**INFORMATION**:
###

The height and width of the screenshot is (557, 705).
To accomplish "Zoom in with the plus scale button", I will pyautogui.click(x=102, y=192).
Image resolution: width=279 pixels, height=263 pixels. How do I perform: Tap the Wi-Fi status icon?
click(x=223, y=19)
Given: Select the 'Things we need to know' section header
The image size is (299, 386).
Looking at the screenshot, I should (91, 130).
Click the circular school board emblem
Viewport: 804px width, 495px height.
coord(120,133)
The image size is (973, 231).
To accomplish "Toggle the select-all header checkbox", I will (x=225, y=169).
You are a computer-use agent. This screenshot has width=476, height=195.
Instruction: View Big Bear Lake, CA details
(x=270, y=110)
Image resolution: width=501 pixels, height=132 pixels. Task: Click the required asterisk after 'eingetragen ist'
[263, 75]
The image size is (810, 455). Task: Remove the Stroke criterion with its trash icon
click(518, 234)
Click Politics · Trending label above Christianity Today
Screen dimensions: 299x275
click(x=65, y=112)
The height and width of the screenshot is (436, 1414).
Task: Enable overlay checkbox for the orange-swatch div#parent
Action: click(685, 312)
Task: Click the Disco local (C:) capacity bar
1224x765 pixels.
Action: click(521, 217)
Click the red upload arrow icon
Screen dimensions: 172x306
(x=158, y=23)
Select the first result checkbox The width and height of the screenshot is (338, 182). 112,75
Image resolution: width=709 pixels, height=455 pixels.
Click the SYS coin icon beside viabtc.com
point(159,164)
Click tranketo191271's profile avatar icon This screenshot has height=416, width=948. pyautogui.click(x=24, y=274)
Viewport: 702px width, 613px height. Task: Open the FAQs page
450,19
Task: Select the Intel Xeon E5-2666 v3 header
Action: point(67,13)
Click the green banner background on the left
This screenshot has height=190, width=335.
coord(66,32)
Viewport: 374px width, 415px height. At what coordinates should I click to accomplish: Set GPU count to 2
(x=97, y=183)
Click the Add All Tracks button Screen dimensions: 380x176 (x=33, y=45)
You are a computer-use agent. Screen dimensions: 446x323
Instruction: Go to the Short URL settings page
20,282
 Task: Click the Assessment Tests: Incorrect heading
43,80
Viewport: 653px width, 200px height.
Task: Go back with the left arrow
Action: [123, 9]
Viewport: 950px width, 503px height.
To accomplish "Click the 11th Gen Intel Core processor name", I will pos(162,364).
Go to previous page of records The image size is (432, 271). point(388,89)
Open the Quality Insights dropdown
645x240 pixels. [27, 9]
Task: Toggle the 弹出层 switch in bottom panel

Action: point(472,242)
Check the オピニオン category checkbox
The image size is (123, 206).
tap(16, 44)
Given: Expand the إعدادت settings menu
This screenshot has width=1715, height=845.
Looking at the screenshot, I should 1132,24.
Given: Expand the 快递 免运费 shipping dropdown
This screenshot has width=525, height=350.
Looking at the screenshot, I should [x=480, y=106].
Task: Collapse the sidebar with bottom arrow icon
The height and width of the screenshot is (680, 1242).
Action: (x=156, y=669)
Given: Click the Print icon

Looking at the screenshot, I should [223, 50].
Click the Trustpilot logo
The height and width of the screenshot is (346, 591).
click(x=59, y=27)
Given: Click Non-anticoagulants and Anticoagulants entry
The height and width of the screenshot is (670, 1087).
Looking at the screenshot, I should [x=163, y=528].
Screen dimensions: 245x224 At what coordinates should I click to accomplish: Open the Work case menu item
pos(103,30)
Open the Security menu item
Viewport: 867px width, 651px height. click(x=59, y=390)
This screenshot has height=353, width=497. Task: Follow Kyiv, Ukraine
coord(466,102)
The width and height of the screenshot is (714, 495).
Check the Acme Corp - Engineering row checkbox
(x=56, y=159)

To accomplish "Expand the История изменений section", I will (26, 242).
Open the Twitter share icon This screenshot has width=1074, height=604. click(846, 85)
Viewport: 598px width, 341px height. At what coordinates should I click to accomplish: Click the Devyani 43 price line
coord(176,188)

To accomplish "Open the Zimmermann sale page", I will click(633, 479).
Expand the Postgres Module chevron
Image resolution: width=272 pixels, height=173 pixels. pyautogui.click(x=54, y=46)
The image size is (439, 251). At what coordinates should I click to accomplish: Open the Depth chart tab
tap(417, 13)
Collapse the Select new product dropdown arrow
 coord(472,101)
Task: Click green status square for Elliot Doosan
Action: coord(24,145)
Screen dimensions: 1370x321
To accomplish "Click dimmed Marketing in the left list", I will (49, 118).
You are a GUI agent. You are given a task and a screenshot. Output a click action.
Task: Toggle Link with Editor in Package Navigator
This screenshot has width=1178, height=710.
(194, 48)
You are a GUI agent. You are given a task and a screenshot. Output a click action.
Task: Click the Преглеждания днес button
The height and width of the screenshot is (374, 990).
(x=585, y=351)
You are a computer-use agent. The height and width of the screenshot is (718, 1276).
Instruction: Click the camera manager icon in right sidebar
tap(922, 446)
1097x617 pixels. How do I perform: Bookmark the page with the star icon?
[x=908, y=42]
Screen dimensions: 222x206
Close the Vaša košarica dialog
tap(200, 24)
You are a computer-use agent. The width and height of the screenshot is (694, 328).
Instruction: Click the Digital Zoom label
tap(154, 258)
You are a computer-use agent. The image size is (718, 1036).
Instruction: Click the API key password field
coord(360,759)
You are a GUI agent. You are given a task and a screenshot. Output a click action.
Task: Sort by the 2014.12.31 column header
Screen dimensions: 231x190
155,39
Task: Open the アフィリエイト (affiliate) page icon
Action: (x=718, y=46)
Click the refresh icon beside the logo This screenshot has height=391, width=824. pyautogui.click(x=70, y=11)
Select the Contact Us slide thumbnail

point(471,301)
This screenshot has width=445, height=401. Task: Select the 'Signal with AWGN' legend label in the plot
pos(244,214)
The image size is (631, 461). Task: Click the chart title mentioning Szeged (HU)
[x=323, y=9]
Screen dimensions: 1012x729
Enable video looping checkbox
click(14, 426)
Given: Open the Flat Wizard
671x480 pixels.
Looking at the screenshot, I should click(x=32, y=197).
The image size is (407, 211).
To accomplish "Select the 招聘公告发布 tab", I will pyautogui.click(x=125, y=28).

###

**YOUR GOAL**:
Look through the records above for the string "section", then copy every line that has it.

**WRITTEN REPLY**:
Given: Select the 'Things we need to know' section header
To accomplish "Expand the История изменений section", I will (26, 242).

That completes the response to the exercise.